*Provided passage:*

+ + + + +

The 1 July Mexican election was a referendum on the country’s political elite, economic direction and a questioning of the underlying policies of post-cold war Mexico. Left-populist Andres Manuel Lopez Obrador (Amlo) who won the presidency by a large majority at his third attempt, vowed to topple a political establishment he likens to “mafia power”. He promised to divert the money that greases the wheels of political graft to social programs. His opponents say he will plunge the country into debt and economic turmoil, like cynical Lankans who may add that have seen it all before. Right now however football crazed Mexicans are weeping over their World Cup defeat by Brazil on 2 July.
Mexico is the second largest country after Brazil in population and economy in the Americas south of the US. Corruption and crime are major issues; the country had 25,000 homicides last year, the highest number since data tracking commenced two decades ago. Previous presidents got tough on drugs and locked up kingpins but when a second wave of dealers surfaced a few years later the authorities could not respond adequately. Corruption is a huge issue and goes to the very top. The outgoing government hampered prosecution of corrupt politicos; the larger, more numerous and more highly placed the corrupt, the more easily cases get buried – carbon copy of yahapalana.
Amlo has promised to tone down market-friendly economic policies, cut extravagant mega projects, reduce the pay of the President and high officials, introduce scholarships for poor students and start a pension scheme for the elderly and the disabled. He has not spelled out how he will find the money but he is unlikely to backtrack on these pledges making him an Alt-Left populist. He wants to hold a mid-term referendum on his own performance after two years – he must avoid inauspicious 10 Feb! He was Mayor of Mexico City from 2000 to 2005 and quit with high approval ratings. He is a shrewd pragmatist unlike Ranil. The Presidency is an immensely bigger challenge and the world is watching. Morena, Amlo’s electoral front of the Labour Party and the Social Encounter Party of religious conservatives, is different from Ranil’s UNP(F) on both social and economic policy. Moreno won 210 of the 300 seats in the Chamber of Deputies. Both Presidency and Chamber were landslides.

+ + + + +

Rows showing where targets appear:
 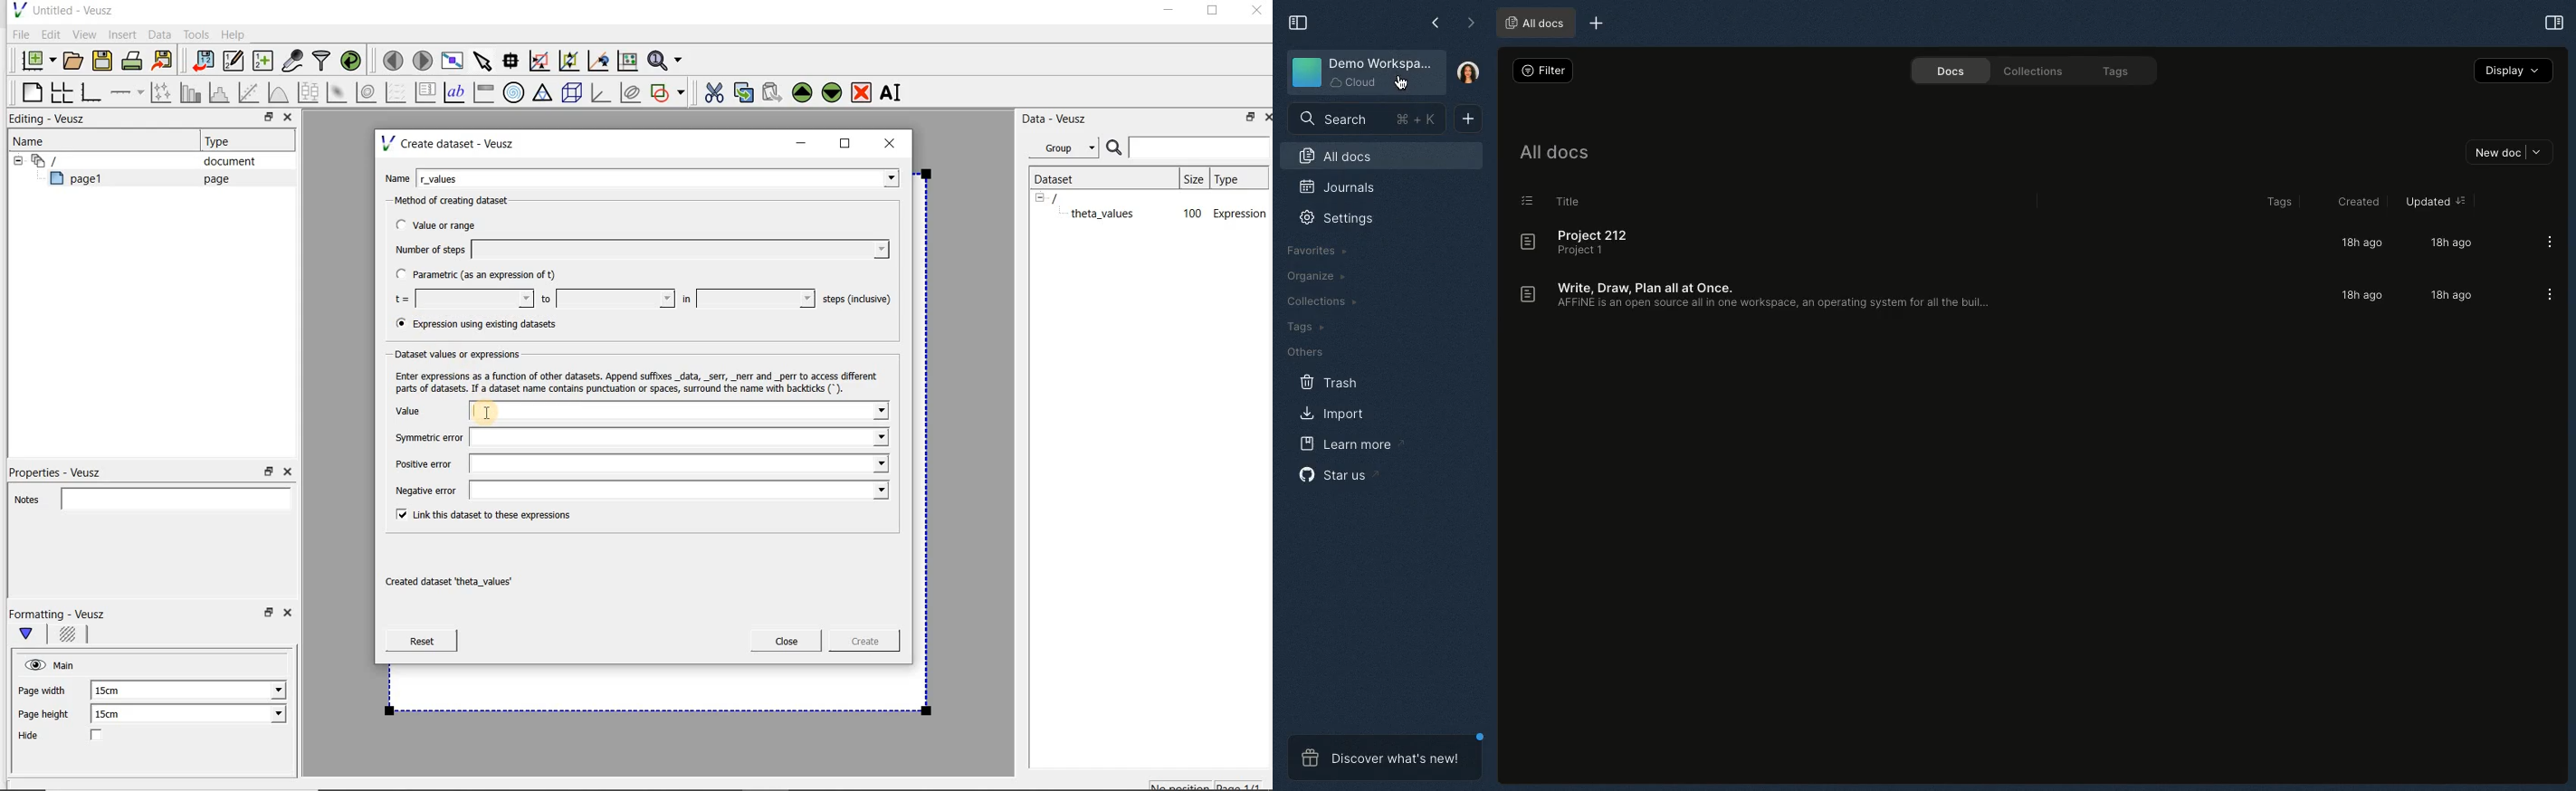 What do you see at coordinates (1347, 443) in the screenshot?
I see `Learn more` at bounding box center [1347, 443].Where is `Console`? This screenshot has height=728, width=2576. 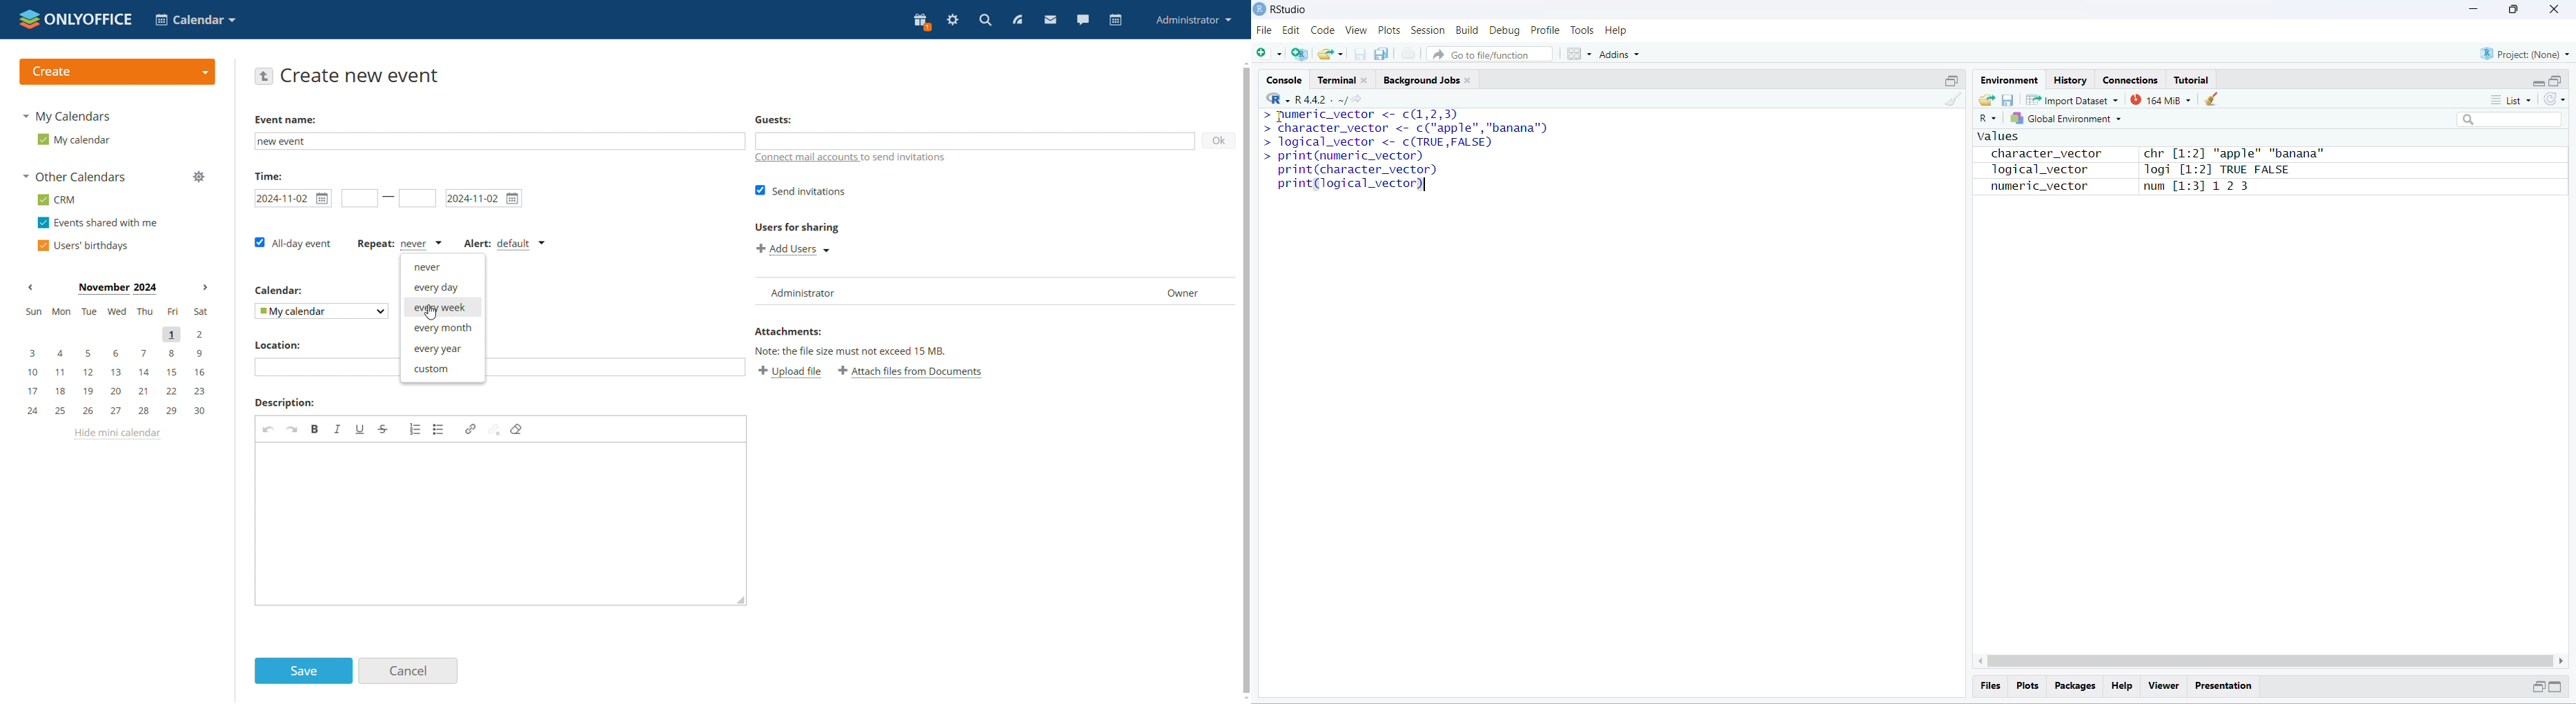
Console is located at coordinates (1284, 78).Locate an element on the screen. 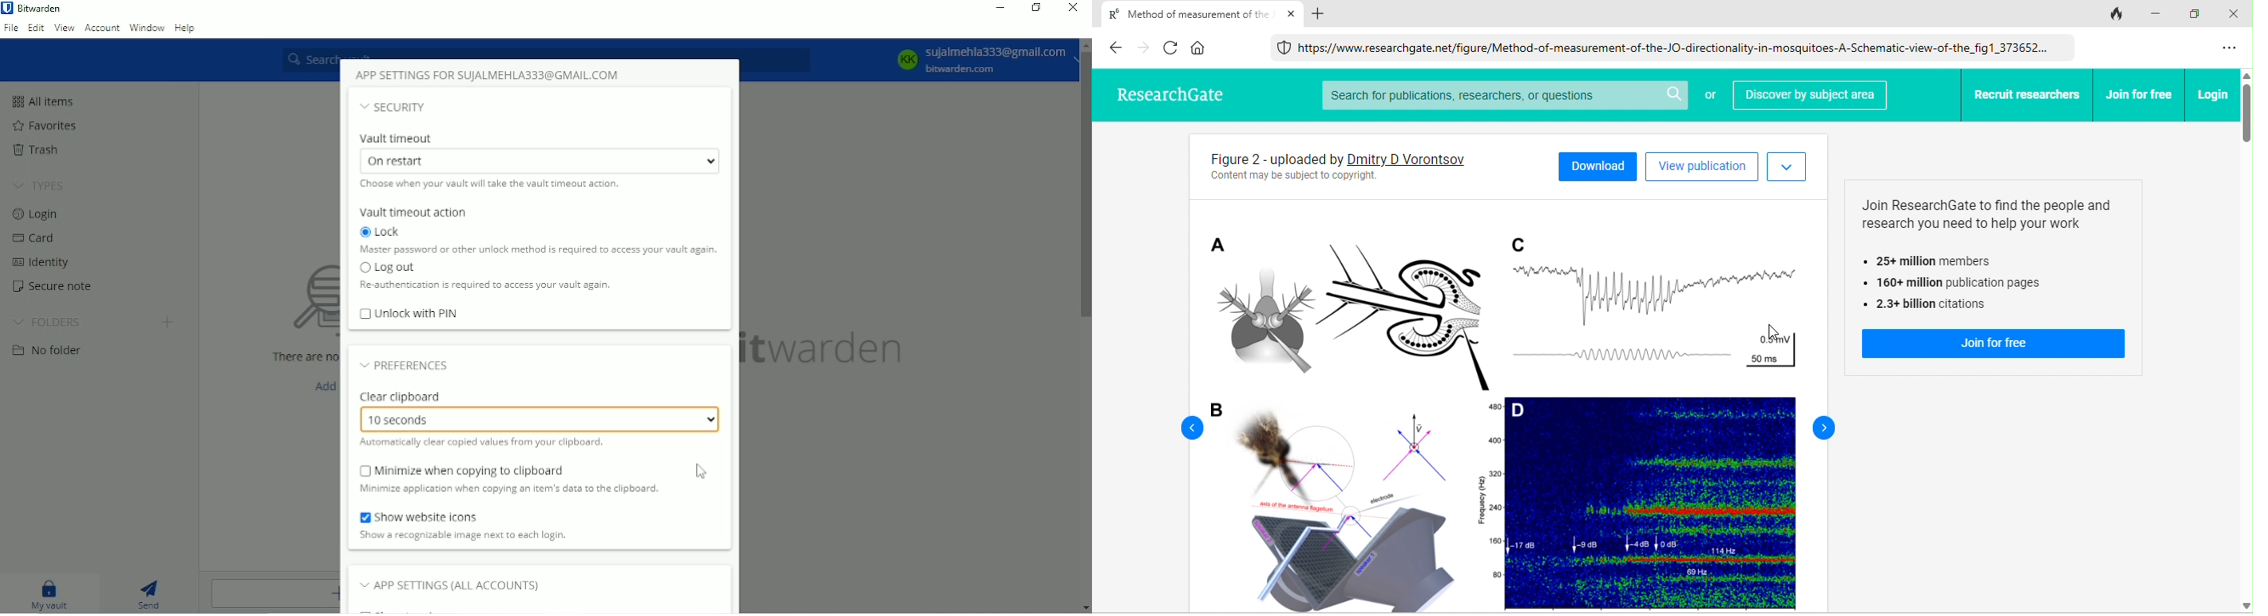 The width and height of the screenshot is (2268, 616). Figure 2 - uploaded by Dmitry D Vorontsov - content may be subject to copyright is located at coordinates (1362, 166).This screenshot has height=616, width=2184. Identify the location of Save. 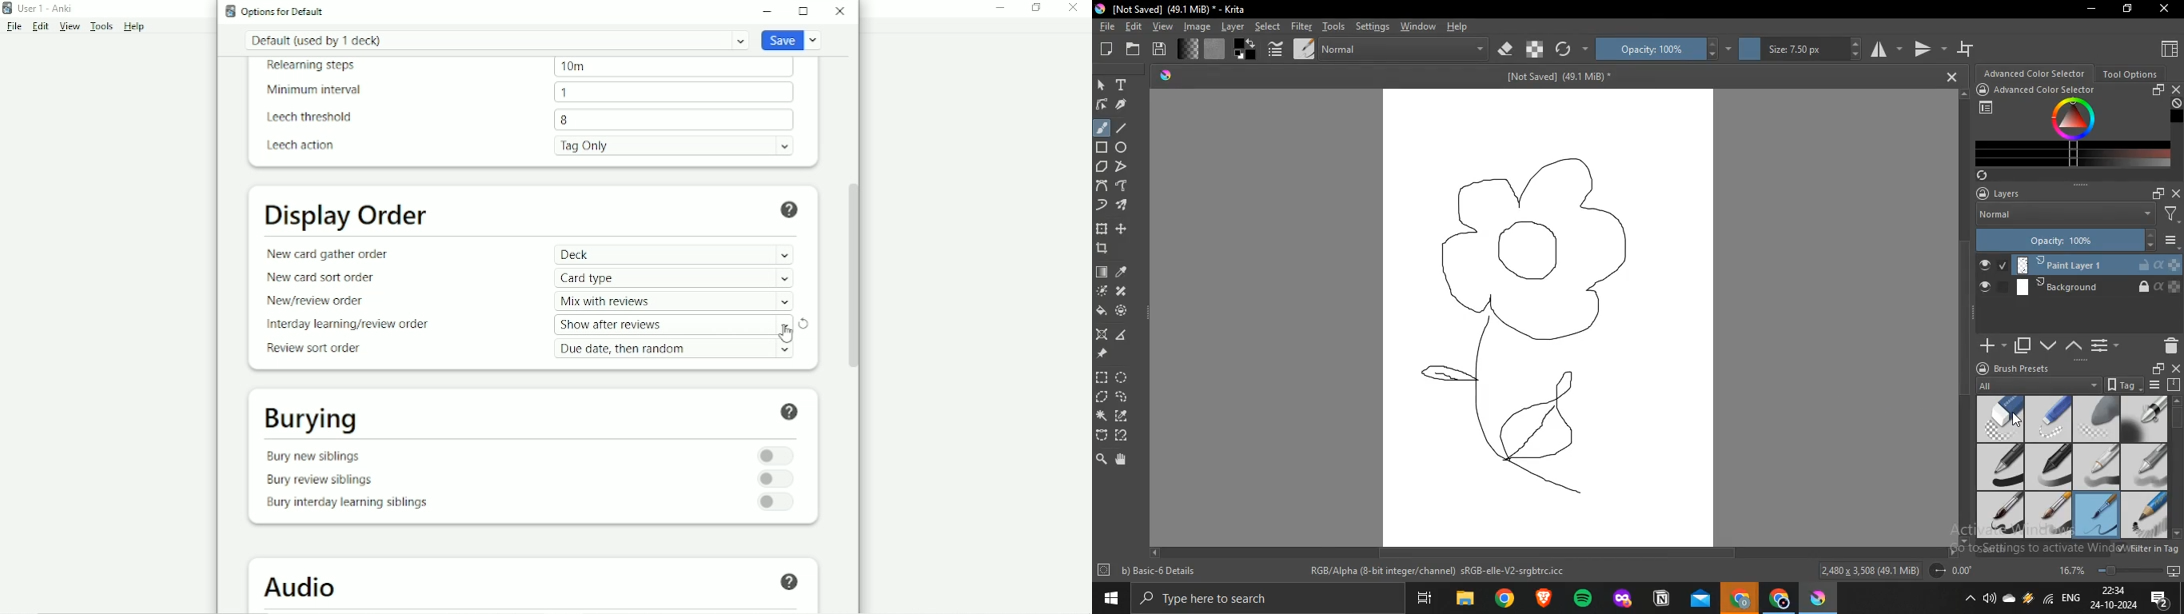
(793, 39).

+ + + + +

*What to do:*
**1)** Can you reproduce the passage on the Mexican election word for word, beginning at the words "The 1 July Mexican" and stopping after "Brazil on 2 July."?
**2)** Can you take the passage on the Mexican election further, picking up right after its last sentence?

*Results in order:*
**1)**
The 1 July Mexican election was a referendum on the country’s political elite, economic direction and a questioning of the underlying policies of post-cold war Mexico. Left-populist Andres Manuel Lopez Obrador (Amlo) who won the presidency by a large majority at his third attempt, vowed to topple a political establishment he likens to “mafia power”. He promised to divert the money that greases the wheels of political graft to social programs. His opponents say he will plunge the country into debt and economic turmoil, like cynical Lankans who may add that have seen it all before. Right now however football crazed Mexicans are weeping over their World Cup defeat by Brazil on 2 July.

**2)**
The global fate of Alt-Left Populism may be riding on the back of this Mexican maverick and New Zealand’s immensely popular new Prime Minister Jacinda Arden. Arden’s popularity flows from her charm and style and the perception that she is transparent and honest; it has little to do with any economic achievements to date, however that is what will count. Arden is a social democrat and an environmentalist but in the long run it is the ability to discipline and manage the economy while delivering welfare goodies that matters. Left populism is free of racism and hatred and Arden has proved her worth in this respect.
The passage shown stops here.